▶ _Supplied data_

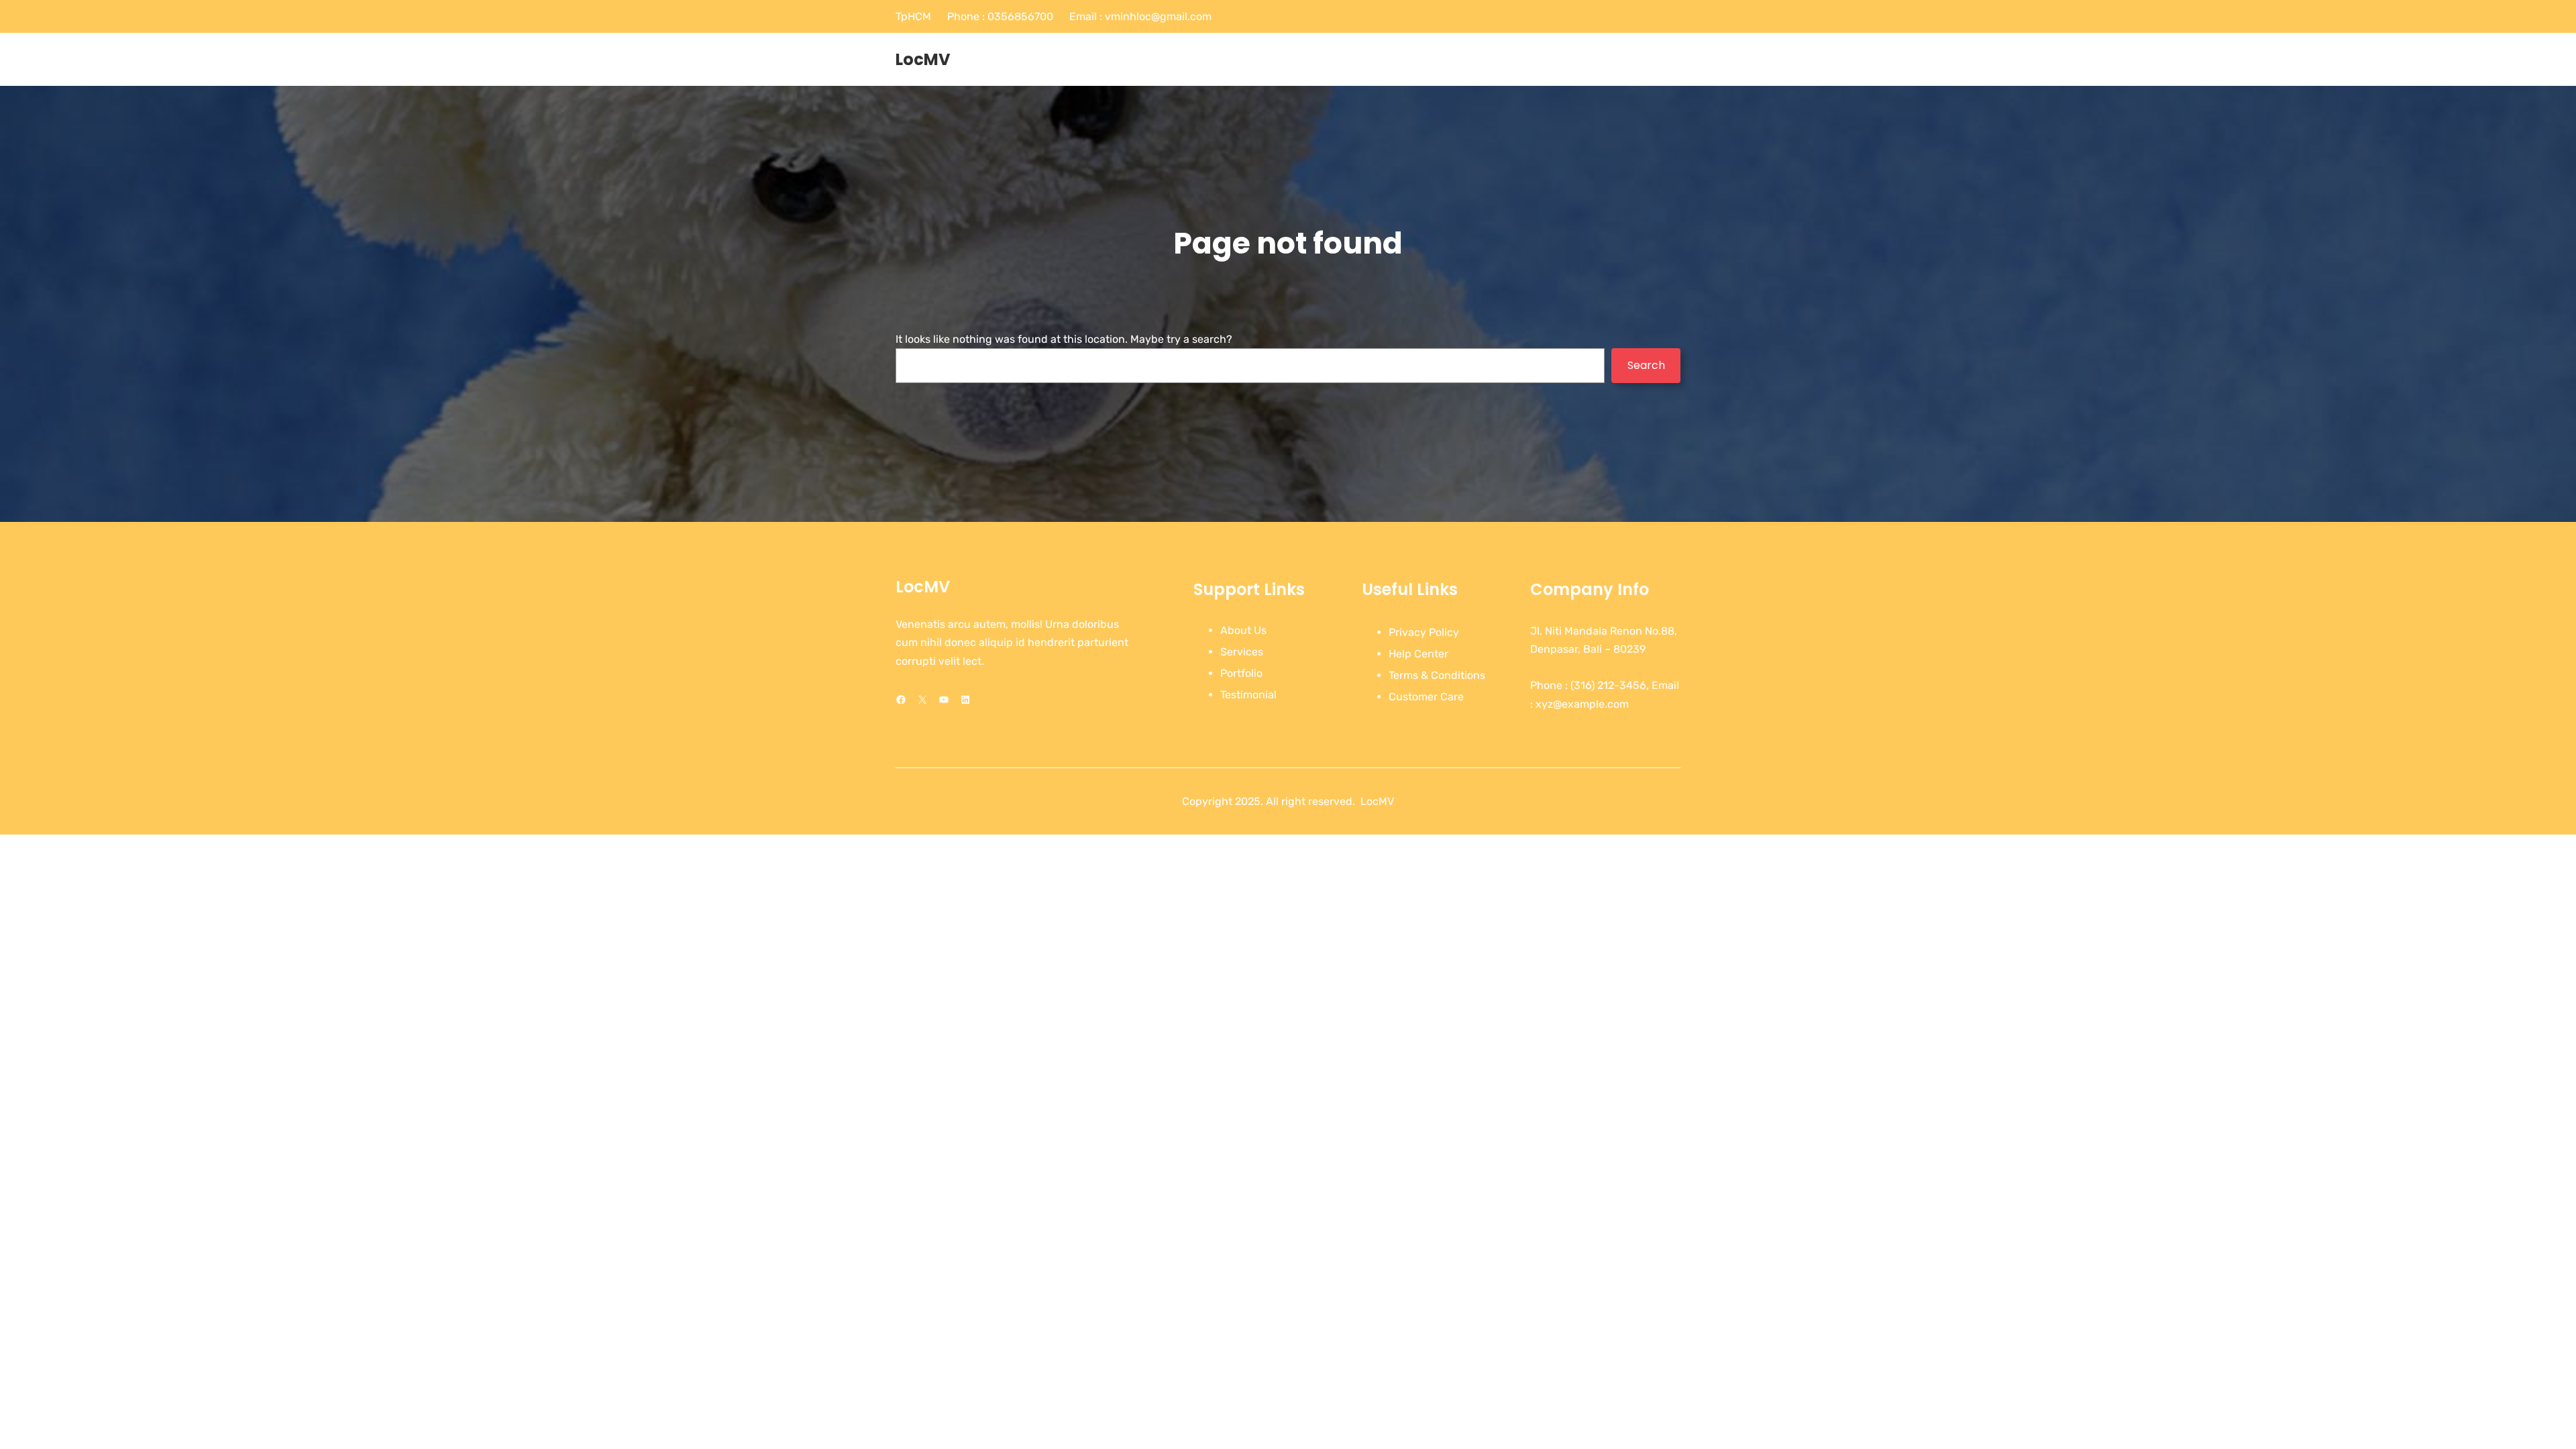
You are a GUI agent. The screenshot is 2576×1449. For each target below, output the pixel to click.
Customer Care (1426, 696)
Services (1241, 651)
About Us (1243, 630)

==

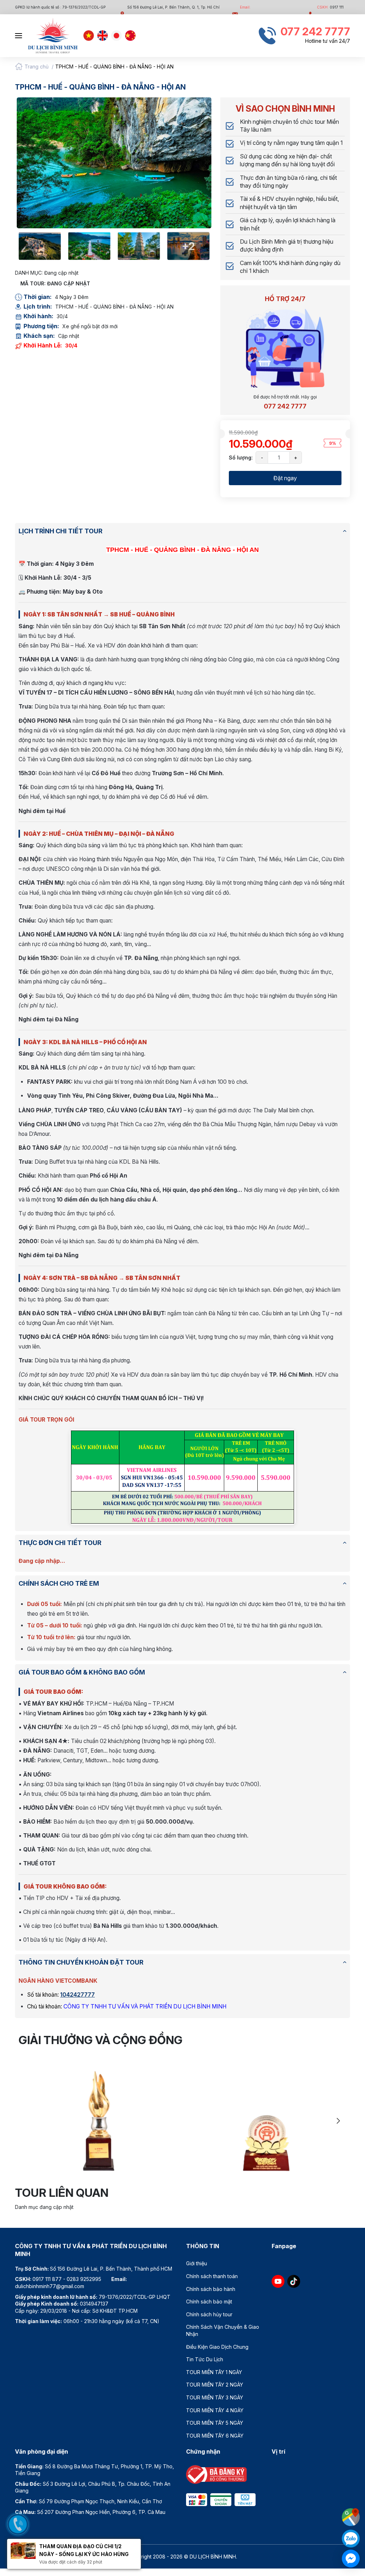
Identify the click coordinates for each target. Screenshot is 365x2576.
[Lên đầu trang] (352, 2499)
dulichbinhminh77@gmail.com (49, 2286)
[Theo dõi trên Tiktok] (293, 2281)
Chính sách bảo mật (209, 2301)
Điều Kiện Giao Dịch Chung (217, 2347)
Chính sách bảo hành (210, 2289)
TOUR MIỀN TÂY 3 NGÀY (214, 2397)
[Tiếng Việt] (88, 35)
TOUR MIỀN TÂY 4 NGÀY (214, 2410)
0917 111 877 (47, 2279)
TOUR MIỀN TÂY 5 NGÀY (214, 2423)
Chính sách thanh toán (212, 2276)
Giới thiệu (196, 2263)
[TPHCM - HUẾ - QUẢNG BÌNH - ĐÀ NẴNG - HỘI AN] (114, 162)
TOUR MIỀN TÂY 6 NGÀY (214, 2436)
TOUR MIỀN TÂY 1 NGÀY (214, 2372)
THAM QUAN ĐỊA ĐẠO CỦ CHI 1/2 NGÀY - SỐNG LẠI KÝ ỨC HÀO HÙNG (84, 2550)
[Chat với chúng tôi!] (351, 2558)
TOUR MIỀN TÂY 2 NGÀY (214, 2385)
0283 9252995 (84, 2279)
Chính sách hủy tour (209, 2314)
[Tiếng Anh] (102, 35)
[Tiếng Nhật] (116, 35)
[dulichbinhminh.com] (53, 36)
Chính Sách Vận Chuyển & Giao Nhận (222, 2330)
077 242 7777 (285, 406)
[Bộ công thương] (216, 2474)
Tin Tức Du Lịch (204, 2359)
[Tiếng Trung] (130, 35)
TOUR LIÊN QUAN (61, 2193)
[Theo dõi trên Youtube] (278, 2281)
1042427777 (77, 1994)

▶ _Try it_
Search the listing above for the string "target" and copy each line that has it.

▶ _Exercise response_
You are a GUI agent. The screenshot is 2576×1449. For each target below, output the pixel to click.
Identify the click coordinates for each target. Screenshot is 365x2576.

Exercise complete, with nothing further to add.